▶ _Extract_:
▼
None of the below tutorials are mine, I just thought they may be of interest to someone on here.

Cargo Net


ScattieMcRattie said:


> This is probably one of the easiest, most versatile things you can make for your ratties. if you can tie a knot...you can make a cargo net.
> 
> 
> 
> 
> 
> 
> 
> 
> 
> 
> i know there are "how to make a cargo net out of t-shirts" about the forum but i've never tried it myself but i should imagine it works on the same princple, so if you've made one of those you can make one of these. However Some people showed an interest in the cargo nets i make for my boys after seeing some piccies about the forum and asked me if i could do instructions so here they are
> *
> You will need*
> 
> A Pair of scissors.
> A Nylon washing line.
> About an hour of your time.
> 
> 1) Cut the washing line into equal lengths. i dont useually bother to measure it, and just use my arm span as a guide. Spread my arms and wrap the line around my thumbs the way some of us probably had to do for our parents when unpicking knitting. Once the line is all measured out this way cut the loops so you have seperate strands.Out of a average 30m washing line this useually gives me 20 equal lengths of nylon cord. it may look very long for your needs but once you start knotting it the length will be eaten up
> 
> You should have something like this
> 
> 
> 
> 
> 
> 
> 
> 
> 
> 2) Take two pieces of Line and knot them together about two inches from the end like so...
> 
> 
> 
> 
> 
> 
> 
> 
> 
> and then continue to do the same with the rest of them so instead of haveing 20 single strands you now have 10 double strands like so
> 
> 
> 
> 
> 
> 
> 
> 
> 
> Dont worry if you have an odd strand dont throw it away just tie a knot in it like all the others
> 
> 
> 
> 
> 
> 
> 
> 
> 
> 3A)Next you need to find some way to anchor all the strands in place for you to work on. i chose to trap them in my sock draw by the knot. lay them all out next to eachother makeign sure they're not twisted.
> 
> 
> 
> 
> 
> 
> 
> 
> 
> 3B)When you close the drawer make sure you can see which are the knotted together strands like so....
▲
▶ _Data block_:
▼
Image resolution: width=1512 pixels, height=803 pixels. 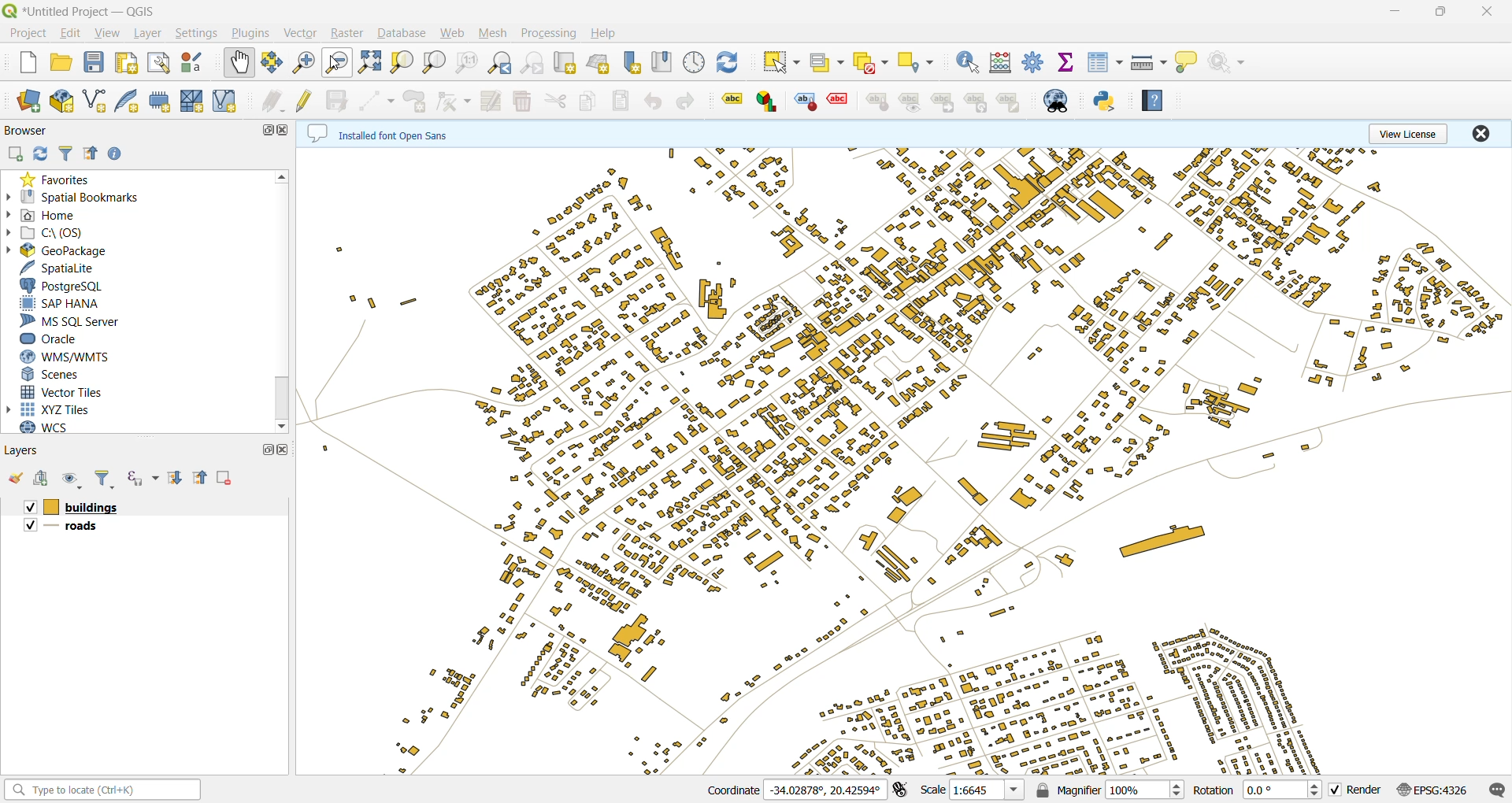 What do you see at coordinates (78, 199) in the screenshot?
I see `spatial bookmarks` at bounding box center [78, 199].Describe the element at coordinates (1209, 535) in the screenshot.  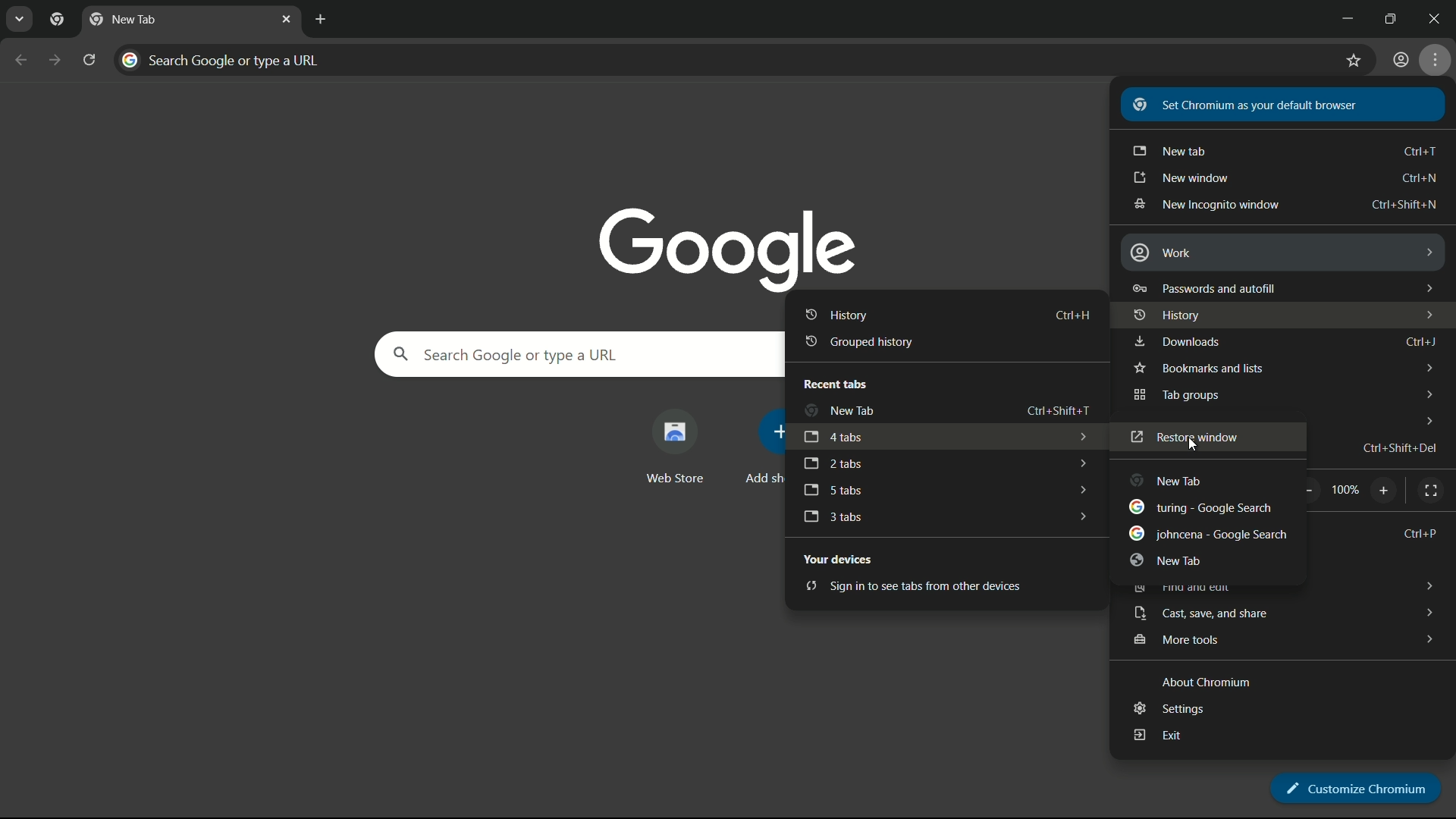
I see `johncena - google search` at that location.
▲
▶ _Brief_: Write out the part of the cargo net tutorial starting with "None of the" and going on through "a cargo net.".

▶ _Worked answer_:
None of the below tutorials are mine, I just thought they may be of interest to someone on here.

Cargo Net


ScattieMcRattie said:


> This is probably one of the easiest, most versatile things you can make for your ratties. if you can tie a knot...you can make a cargo net.